Die mit der Endlagersuche beauftragte Bundesgesellschaft für Endlagerung mit Sitz in Peine hatte Ende September 2020 einen ersten Zwischenbericht über ihre Bemühungen vorgelegt. Der Bericht bewertet mehr als die Hälfte der Fläche Deutschlands unter geologischen Gesichtspunkten als potenziell tauglich für ein Endlager. In Niedersachsen sind es sogar mehr als 80 Prozent der Landesfläche. Alle Landkreise und kreisfreien Städte sowie die Region Hannover sind betroffen. Als grundsätzlich geeignet gelten Salz-, Granit- und Tonformationen.

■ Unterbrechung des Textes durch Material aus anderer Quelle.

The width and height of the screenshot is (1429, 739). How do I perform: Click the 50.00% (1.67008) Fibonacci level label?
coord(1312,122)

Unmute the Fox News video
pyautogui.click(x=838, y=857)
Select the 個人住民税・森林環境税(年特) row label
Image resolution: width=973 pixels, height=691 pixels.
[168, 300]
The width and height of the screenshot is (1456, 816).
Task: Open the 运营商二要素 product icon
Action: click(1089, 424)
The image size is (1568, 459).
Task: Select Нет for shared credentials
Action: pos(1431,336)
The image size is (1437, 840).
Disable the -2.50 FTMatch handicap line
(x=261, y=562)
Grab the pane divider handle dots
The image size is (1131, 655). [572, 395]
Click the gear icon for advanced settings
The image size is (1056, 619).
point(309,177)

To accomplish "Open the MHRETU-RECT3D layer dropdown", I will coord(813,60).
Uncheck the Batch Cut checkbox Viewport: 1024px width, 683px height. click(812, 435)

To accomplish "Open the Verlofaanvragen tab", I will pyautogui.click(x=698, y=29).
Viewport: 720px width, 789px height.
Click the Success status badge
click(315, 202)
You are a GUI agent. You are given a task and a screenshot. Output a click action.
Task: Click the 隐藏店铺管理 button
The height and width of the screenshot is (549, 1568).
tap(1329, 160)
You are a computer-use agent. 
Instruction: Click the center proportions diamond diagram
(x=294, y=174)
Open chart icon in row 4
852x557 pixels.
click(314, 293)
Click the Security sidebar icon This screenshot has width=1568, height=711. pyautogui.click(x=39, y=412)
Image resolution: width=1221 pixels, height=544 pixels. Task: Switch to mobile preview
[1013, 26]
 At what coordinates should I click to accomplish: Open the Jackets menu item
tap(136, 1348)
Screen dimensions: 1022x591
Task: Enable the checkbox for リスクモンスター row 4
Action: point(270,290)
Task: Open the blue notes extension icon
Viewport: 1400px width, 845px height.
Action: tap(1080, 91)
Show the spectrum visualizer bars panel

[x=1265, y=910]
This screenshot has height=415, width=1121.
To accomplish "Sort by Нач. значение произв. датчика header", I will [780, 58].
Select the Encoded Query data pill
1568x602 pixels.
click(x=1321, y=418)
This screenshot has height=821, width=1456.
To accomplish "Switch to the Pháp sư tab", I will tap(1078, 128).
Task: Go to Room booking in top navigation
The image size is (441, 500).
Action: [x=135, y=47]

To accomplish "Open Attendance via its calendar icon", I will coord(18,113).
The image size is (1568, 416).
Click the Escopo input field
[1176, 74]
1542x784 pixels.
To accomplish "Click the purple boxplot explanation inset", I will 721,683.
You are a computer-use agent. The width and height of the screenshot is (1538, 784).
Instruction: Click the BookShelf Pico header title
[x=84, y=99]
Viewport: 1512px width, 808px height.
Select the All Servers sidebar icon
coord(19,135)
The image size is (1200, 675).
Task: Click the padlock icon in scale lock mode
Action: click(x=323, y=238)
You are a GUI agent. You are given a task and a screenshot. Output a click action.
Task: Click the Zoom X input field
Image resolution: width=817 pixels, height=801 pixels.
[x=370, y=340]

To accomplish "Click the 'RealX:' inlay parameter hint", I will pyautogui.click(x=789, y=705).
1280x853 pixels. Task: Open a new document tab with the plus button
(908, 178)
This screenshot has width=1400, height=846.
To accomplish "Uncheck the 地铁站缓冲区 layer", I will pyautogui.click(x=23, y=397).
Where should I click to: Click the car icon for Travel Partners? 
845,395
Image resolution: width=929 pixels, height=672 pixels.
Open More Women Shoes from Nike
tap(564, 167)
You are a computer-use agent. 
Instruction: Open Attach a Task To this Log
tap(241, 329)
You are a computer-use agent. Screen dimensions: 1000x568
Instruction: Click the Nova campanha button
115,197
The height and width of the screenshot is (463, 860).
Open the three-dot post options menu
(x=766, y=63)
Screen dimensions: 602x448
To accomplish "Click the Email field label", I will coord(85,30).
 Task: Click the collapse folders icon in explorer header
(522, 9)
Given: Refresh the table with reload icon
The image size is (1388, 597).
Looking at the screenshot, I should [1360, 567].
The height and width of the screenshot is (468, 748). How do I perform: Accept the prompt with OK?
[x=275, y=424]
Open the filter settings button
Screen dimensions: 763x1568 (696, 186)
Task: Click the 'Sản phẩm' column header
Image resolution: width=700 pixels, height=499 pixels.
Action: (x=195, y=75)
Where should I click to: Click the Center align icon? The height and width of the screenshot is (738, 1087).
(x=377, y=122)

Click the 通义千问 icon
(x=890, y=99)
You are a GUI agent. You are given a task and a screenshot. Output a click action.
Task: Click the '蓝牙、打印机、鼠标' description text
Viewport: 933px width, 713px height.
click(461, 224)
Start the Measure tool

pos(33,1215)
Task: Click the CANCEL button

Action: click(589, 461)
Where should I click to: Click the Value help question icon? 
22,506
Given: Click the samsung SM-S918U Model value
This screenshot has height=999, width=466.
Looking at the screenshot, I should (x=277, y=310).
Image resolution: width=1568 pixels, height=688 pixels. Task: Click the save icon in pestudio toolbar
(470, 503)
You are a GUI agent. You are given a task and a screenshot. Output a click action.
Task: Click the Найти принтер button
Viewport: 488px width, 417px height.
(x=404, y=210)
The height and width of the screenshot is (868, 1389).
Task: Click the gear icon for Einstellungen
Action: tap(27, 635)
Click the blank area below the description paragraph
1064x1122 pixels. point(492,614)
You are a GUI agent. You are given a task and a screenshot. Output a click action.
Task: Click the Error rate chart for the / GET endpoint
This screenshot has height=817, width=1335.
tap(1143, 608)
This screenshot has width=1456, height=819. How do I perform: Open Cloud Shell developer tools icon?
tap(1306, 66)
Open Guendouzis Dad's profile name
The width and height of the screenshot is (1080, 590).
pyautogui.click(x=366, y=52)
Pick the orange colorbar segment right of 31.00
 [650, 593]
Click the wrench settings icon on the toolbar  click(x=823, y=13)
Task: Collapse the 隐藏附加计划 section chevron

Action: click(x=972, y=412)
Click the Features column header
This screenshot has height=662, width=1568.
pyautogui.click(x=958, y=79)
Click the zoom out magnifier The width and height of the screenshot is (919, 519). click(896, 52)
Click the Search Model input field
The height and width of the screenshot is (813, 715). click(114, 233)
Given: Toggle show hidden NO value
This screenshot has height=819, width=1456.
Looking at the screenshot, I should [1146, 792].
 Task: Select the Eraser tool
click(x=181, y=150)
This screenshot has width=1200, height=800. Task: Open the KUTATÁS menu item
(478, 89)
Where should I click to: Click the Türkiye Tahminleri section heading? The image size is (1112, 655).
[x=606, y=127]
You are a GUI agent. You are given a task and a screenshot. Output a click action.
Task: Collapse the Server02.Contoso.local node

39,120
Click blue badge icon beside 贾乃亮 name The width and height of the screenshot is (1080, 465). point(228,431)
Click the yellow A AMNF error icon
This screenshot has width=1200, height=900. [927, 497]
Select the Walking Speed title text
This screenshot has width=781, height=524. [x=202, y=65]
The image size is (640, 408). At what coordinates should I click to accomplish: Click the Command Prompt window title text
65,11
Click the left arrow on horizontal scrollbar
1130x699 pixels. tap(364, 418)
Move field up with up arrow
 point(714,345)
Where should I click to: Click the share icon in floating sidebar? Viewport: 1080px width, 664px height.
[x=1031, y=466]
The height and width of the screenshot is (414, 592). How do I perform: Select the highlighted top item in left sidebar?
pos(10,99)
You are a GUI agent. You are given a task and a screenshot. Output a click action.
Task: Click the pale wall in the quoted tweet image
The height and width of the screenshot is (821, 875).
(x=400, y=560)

Konkret soll der von der Landesregierung gesuchte Gutachter oder die Gutachterin zunächst prüfen, inwieweit sich das sogenannte tertiäre Tongestein unterhalb Niedersachsens tatsächlich als Standort für radioaktive Abfälle eignet. In Niedersachsen deckt dieses Gestein nach Angaben von Umweltminister Olaf Lies (SPD) gut 60 Prozent der Landesfläche ab. „Die Experten der BGE haben diese gesamte Fläche als potenziell geeignet eingestuft“, sagte Lies der Neuen Osnabrücker Zeitung. „Das kam schon etwas überraschend. Mir fehlt da bislang einfach die Differenzierung.“

Weil Niedersachsen auch über Salzstöcke und – zu einem geringen Teil – über Granitvorkommen verfügt, ergibt sich für das Bundesland eine möglicherweise geeignete Fläche von insgesamt 80 Prozent. Das ist mehr als in jedem anderen Flächen­bundesland. „Es geht uns nicht darum zu sagen: Wir wollen hier kein Endlager in Niedersachsen. Wir stehen hier nach wie vor hinter dem Auswahlprozess“, sagt Lies. Es gehe lediglich darum, kritisch zu hinterfragen, was die Bundesgesellschaft für Endlagerung annehme. Die Ergebnisse des Gutachtens werde das Land dann „selbstverständlich“ mit der Bundesbehörde und anderen Bundesländern teilen. Mehr ist auch gar nicht möglich, denn die Endlagersuche ist Sache des Bundes. Über den Standort entscheidet letztlich der Bundestag.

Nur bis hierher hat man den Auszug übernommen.